Long before Uncle Tom’s Cabin was published, many German Americans had opposed slavery. In 1688, Francis Daniel Pastorius initiated the Germantown Quaker “Protest Against Negro Slavery” at a Religious Society of Friends meeting. This marked the first moment in which Quakers would openly denounce slavery and thus the beginning of a central role for Quakers in the antislavery movement.2 Nearly two centuries later, many German immigrants who came to the United States after the failed German Revolution of 1848 became strident abolitionists and participated in the antislavery movement. In her 1910 study Uncle Tom’s Cabin in Germany, Grace Edith Maclean suggested that in Germany, the failed 1848 revolution created an atmosphere ripe for Stowe’s antislavery work:

The influence of Schopenhauer, the father of pessimism, was heavy upon the minds of the people, and with eagerness and curiosity the book-hungry public sought any disclosure of the shame of social conditions. The newspapers, journals and books of the day were full of merciless criticism and discontent. It was this soured and despairing public that received Uncle Tom’s Cabin in 1852, and read it with sympathy and enthusiasm, for it reflected the state of mind and conditions of society existent among the readers themselves (22).

Like American special interest groups, Germans also found ways to appropriate images of black suffering (which fueled the abolitionist movement and decorated the pages of many editions of Uncle Tom’s Cabin) for their own political purposes. In Berlin Coquette: Prostitution and the New German Woman, 1890 – 1933 (2014), Jill Suzanne Smith briefly gestures towards the ways the American abolition movement provided a model for the German feminist movement against anti-prostitution legislation in the Wilhelmine era. This German identification with downtrodden, enslaved African Americans was not unproblematic. Maclean and Smith’s work points to a cultural predisposition on the part of the Germans that contemporary feminist critics might link to larger debates on the nature of sympathy in literature, and a “subversive-colonization” paradigm in which the “‘subversion’ side holds up sympathy’s ability to create solidarity with the disenfranchised, while the ‘colonization’ angle emphasizes its disciplinary function and its tendency to elide agency and (especially racial) difference and to colonize the subjectivity of its objects” (Crosby 379).3 The subversive–colonization paradigm does not necessarily result in social recognition or equality; such impulses contributed to the colonial climate that emerged from the racist politics of the Atlantic slave trade.

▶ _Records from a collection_
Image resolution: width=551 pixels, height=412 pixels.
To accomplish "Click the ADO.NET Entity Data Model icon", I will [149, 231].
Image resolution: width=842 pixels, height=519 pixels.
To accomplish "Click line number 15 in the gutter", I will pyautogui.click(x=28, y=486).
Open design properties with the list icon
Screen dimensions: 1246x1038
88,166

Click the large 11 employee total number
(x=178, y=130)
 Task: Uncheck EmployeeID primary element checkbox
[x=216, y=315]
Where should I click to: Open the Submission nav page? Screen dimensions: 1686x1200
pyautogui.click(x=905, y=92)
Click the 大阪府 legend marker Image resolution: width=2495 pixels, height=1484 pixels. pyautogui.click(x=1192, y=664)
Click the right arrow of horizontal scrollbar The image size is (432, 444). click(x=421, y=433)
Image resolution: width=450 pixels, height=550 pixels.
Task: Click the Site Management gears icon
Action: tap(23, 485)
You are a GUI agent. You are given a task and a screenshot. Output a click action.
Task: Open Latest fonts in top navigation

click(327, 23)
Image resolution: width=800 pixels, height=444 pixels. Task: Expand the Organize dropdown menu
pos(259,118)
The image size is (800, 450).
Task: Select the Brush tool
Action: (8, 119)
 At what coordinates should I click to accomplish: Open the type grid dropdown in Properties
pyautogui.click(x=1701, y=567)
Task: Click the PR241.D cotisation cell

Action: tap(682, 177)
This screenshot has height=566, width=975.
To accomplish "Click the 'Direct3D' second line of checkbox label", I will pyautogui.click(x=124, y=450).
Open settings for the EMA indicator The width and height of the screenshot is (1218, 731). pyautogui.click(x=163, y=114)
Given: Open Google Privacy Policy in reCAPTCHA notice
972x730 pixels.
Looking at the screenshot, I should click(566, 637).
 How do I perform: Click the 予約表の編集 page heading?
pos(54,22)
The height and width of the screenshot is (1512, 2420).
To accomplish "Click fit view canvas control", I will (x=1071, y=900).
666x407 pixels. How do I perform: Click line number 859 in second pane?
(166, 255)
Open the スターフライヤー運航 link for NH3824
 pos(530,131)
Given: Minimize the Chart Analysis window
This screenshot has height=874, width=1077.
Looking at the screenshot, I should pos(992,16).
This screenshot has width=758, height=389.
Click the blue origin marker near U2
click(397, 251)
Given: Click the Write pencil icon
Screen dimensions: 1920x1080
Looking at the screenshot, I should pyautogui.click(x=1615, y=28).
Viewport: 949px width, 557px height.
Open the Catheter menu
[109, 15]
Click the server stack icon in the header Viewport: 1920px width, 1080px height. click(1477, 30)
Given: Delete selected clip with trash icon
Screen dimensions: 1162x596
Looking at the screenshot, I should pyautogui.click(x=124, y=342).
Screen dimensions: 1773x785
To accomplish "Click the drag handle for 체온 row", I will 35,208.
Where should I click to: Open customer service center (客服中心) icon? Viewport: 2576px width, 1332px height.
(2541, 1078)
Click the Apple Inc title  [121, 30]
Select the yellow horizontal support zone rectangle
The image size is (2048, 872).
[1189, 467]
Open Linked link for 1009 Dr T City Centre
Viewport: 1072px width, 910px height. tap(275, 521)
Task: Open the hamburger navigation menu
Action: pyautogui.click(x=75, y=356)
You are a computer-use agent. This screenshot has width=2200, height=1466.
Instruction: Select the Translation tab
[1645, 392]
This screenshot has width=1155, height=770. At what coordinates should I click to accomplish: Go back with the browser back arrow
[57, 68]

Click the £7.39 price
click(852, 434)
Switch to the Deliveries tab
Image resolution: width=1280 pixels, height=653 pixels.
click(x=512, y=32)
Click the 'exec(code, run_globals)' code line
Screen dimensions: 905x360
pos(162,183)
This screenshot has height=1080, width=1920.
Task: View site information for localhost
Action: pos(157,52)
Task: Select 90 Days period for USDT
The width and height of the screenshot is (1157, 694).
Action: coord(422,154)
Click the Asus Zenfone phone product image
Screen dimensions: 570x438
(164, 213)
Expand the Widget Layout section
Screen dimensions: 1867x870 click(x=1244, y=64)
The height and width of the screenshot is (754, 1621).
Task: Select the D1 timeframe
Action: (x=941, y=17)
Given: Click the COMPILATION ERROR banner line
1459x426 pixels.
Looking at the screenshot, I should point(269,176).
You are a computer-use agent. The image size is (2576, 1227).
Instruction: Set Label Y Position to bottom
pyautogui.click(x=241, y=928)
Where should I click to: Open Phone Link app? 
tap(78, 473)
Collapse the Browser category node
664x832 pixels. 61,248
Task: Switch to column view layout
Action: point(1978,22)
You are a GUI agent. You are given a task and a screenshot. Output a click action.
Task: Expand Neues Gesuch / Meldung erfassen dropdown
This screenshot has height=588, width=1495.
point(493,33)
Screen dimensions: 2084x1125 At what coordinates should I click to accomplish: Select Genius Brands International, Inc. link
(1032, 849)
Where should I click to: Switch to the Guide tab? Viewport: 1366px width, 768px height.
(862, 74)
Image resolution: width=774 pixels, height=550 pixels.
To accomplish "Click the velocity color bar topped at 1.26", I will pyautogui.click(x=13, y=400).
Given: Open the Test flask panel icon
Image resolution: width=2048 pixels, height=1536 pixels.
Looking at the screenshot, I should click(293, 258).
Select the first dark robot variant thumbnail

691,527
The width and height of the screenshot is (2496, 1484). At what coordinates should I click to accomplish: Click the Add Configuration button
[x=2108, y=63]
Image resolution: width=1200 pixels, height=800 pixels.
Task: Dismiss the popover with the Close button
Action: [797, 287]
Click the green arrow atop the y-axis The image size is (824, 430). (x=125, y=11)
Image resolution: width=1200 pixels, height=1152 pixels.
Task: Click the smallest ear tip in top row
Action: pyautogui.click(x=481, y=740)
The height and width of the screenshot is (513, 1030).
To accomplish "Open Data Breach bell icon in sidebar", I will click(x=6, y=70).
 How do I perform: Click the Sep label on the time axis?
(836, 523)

▶ _What is asked_
**a.** According to the passage on German Americans and Uncle Tom's Cabin, in what year did Francis Daniel Pastorius initiate the Germantown Quaker protest against slavery?
**b.** Please duplicate the passage on German Americans and Uncle Tom's Cabin from "The influence of" to "readers themselves (22).".
**c.** Continue the passage on German Americans and Uncle Tom's Cabin from the point where it stops.
None of these records are required for the work here.

▶ _Answers to the exercises_
**a.** 1688

**b.**
The influence of Schopenhauer, the father of pessimism, was heavy upon the minds of the people, and with eagerness and curiosity the book-hungry public sought any disclosure of the shame of social conditions. The newspapers, journals and books of the day were full of merciless criticism and discontent. It was this soured and despairing public that received Uncle Tom’s Cabin in 1852, and read it with sympathy and enthusiasm, for it reflected the state of mind and conditions of society existent among the readers themselves (22).

**c.**
The tensions in this paradigm are evident in the uneven fruits of Harriet Beecher Stowe’s labor. Numerous translations, adaptations and children’s versions of Uncle Tom’s Cabin appeared on the German market almost immediately after the book’s initial publication. Unauthorized German translations of Stowe’s work were also published in the United States. Harriet Beecher Stowe herself travelled to Germany in 1856, visiting several towns and cities including Berlin, Heidelberg, Düsseldorf, and Leipzig over the course of three weeks (Maclean 17). In Germany she was known as “die berühmte Verfasserin von Onkel Tom’s Hütte,” (the famous author of Uncle Tom’s Hut), or “die Humanistin” (the humanist), and her book was called the “Evangelium der Negersklaven” (Gospel of the Negro Slave). The craze for Onkel Tom’s Hütte created a wider demand for “Sklavengeschichten,” slave stories, and German-authored novels with similar themes began to appear. A reviewer from the Freiburger Zeitung claimed that because of the books uniqueness and “its political and social ‘tendenz’, it was bound to be circulated and read, and it left behind a picture of the black race, which could not be banished. The negro characters are considered by all well drawn, and to form a ‘gallery of black faces’” (Maclean 41). And yet, in this kind of gallery, black lives are objects to be both consumed and traded upon, lacking the depth that would allow viewers a more nuanced recognition of the politics that informed black struggles for freedom in the 19th century and their expansive political stakes.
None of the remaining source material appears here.